* DIRECTIONS FOR THIS TASK *
Look in the material below for the line holding "Click the blue". Set it down exactly, with each later line up to and including the line holding "Click the Sep".
(Beginning of ENTRIES SHOWN)
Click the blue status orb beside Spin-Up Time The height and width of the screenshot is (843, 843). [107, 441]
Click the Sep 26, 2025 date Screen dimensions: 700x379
(End of ENTRIES SHOWN)
(Beginning of ENTRIES SHOWN)
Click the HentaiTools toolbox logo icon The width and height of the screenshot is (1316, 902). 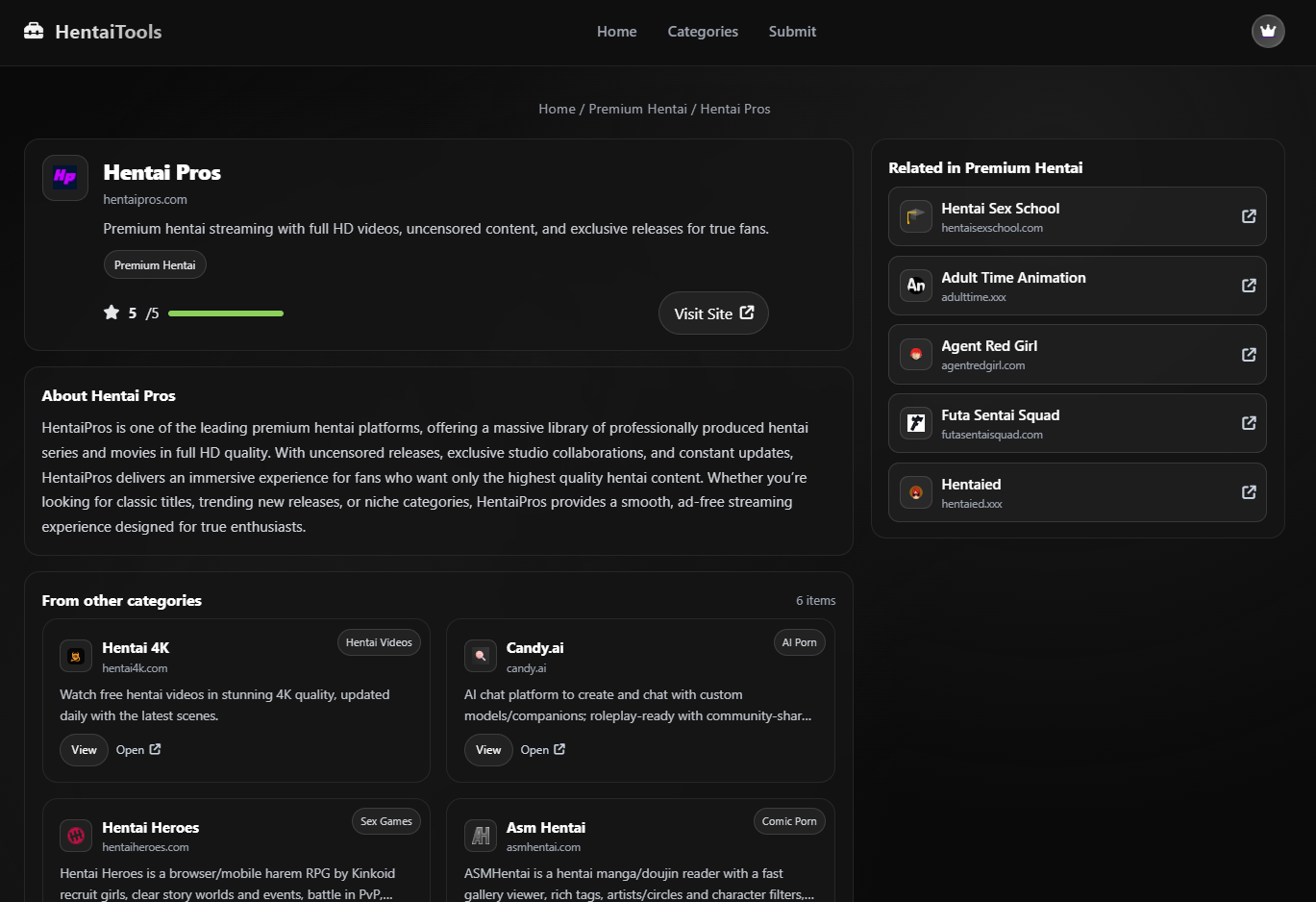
(End of ENTRIES SHOWN)
(Beginning of ENTRIES SHOWN)
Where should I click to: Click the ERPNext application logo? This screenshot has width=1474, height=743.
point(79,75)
(End of ENTRIES SHOWN)
* WRITTEN RESPONSE *
Click the blue status orb beside Spin-Up Time The height and width of the screenshot is (843, 843). [107, 441]
Click the Sep 26, 2025 date Screen dimensions: 700x379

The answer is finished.